**Instructions for the task**
Among the lines below, copy each one in which "will" appears.

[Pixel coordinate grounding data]
□ □ □
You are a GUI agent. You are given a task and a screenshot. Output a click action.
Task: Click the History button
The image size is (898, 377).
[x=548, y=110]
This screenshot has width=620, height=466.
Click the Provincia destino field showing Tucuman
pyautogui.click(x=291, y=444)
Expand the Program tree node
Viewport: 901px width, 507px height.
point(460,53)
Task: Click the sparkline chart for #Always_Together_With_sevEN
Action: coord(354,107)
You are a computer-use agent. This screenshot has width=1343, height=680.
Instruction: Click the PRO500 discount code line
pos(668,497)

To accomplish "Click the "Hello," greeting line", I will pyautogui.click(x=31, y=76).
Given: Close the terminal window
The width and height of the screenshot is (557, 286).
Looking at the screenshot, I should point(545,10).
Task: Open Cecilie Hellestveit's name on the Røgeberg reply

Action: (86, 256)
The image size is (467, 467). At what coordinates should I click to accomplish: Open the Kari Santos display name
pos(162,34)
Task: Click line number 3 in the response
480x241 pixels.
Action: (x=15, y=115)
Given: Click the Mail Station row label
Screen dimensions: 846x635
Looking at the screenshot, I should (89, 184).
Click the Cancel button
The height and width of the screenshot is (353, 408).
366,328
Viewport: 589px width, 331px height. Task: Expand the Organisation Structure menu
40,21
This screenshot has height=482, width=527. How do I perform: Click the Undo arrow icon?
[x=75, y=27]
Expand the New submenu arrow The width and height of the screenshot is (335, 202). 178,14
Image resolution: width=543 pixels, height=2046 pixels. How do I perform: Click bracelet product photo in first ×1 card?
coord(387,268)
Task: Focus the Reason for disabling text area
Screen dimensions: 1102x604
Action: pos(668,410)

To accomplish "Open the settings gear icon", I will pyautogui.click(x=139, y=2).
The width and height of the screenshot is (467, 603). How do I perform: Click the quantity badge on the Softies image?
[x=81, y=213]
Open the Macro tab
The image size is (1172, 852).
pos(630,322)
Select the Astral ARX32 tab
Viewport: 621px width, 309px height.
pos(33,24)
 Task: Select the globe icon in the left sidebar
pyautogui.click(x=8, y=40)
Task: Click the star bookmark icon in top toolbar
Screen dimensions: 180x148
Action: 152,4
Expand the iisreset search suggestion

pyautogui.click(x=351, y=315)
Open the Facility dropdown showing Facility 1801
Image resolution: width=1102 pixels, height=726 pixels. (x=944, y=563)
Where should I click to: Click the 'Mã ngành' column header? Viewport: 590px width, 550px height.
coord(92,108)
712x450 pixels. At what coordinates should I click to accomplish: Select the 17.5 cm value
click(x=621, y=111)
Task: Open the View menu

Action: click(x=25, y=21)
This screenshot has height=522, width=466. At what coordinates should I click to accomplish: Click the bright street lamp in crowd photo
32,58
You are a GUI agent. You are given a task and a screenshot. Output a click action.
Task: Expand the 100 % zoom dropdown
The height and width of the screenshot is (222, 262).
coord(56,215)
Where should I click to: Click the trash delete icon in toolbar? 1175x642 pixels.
□ □ □
**Answer space**
To accomplish "Click the "Hello," greeting line", I will pyautogui.click(x=31, y=76).
To accomplish "Open the settings gear icon", I will pyautogui.click(x=139, y=2).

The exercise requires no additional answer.